- [STATED GOAL] Copy out the entries below without any changes, starting at the line that contains "Given: Open the" and ending at the line that contains "coord(207,155)", both of those lines included.

[Part of a data file]
────────────────
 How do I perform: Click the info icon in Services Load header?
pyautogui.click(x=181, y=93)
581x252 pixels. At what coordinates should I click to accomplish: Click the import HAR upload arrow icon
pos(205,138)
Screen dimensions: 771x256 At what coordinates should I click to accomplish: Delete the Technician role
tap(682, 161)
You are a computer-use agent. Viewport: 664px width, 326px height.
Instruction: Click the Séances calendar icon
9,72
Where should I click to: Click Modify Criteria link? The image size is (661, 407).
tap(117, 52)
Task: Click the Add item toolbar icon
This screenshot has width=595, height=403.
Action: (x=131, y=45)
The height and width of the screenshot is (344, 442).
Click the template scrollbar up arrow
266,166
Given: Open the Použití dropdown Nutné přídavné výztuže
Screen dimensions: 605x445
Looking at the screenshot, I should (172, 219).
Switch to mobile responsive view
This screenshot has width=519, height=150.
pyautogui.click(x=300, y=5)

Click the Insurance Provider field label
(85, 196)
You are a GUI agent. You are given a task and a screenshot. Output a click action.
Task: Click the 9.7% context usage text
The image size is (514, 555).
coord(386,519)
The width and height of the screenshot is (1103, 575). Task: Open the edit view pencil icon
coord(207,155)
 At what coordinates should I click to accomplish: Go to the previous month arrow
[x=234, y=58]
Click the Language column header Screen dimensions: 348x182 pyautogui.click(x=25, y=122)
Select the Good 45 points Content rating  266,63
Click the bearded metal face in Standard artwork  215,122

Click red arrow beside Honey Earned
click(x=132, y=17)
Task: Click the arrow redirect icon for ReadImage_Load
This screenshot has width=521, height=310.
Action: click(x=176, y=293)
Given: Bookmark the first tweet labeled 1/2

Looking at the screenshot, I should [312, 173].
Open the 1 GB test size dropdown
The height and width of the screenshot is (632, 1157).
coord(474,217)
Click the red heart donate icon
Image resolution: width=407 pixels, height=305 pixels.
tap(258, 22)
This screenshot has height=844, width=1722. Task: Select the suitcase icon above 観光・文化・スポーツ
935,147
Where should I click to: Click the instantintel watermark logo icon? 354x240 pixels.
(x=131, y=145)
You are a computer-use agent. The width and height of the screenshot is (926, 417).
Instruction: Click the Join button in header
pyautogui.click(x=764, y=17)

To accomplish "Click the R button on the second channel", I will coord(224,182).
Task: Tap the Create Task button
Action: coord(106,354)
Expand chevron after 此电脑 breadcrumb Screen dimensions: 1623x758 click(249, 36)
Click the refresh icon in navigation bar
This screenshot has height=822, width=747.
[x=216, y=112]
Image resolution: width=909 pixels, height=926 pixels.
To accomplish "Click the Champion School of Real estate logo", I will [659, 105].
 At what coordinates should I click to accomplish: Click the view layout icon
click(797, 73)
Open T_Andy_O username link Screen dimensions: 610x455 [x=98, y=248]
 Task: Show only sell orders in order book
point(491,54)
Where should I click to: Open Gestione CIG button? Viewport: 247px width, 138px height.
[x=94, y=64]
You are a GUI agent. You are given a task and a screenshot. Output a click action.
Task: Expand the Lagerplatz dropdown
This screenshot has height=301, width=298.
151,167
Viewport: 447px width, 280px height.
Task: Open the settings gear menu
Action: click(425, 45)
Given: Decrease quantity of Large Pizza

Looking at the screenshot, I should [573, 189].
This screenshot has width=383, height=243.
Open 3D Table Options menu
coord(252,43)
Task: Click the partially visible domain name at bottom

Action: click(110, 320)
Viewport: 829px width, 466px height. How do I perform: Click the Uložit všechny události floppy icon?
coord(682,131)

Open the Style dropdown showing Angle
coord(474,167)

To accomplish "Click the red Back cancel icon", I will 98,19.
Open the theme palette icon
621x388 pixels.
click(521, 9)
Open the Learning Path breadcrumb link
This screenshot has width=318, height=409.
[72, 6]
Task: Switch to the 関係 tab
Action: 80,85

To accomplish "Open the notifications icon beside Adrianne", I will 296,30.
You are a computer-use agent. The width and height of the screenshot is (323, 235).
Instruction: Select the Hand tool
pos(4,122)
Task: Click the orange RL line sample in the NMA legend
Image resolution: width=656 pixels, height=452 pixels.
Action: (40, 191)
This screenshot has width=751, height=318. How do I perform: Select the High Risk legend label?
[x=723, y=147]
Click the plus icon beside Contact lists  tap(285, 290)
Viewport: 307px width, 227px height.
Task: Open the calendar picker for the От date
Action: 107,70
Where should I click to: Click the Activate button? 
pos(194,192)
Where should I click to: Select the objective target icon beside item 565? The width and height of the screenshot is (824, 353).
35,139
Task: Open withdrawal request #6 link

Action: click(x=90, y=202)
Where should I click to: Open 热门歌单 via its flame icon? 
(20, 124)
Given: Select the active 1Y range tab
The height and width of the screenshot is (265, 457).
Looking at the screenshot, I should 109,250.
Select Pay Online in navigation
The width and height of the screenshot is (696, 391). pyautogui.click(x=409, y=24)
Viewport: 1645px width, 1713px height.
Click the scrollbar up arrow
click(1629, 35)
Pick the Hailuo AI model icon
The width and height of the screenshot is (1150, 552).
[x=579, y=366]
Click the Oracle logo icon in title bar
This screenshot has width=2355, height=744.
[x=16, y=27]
────────────────
- [RESULT FOR THIS EXERCISE]
Given: Open the Použití dropdown Nutné přídavné výztuže
Screen dimensions: 605x445
Looking at the screenshot, I should (172, 219).
Switch to mobile responsive view
This screenshot has width=519, height=150.
pyautogui.click(x=300, y=5)

Click the Insurance Provider field label
(85, 196)
You are a GUI agent. You are given a task and a screenshot. Output a click action.
Task: Click the 9.7% context usage text
The image size is (514, 555).
coord(386,519)
The width and height of the screenshot is (1103, 575). Task: Open the edit view pencil icon
coord(207,155)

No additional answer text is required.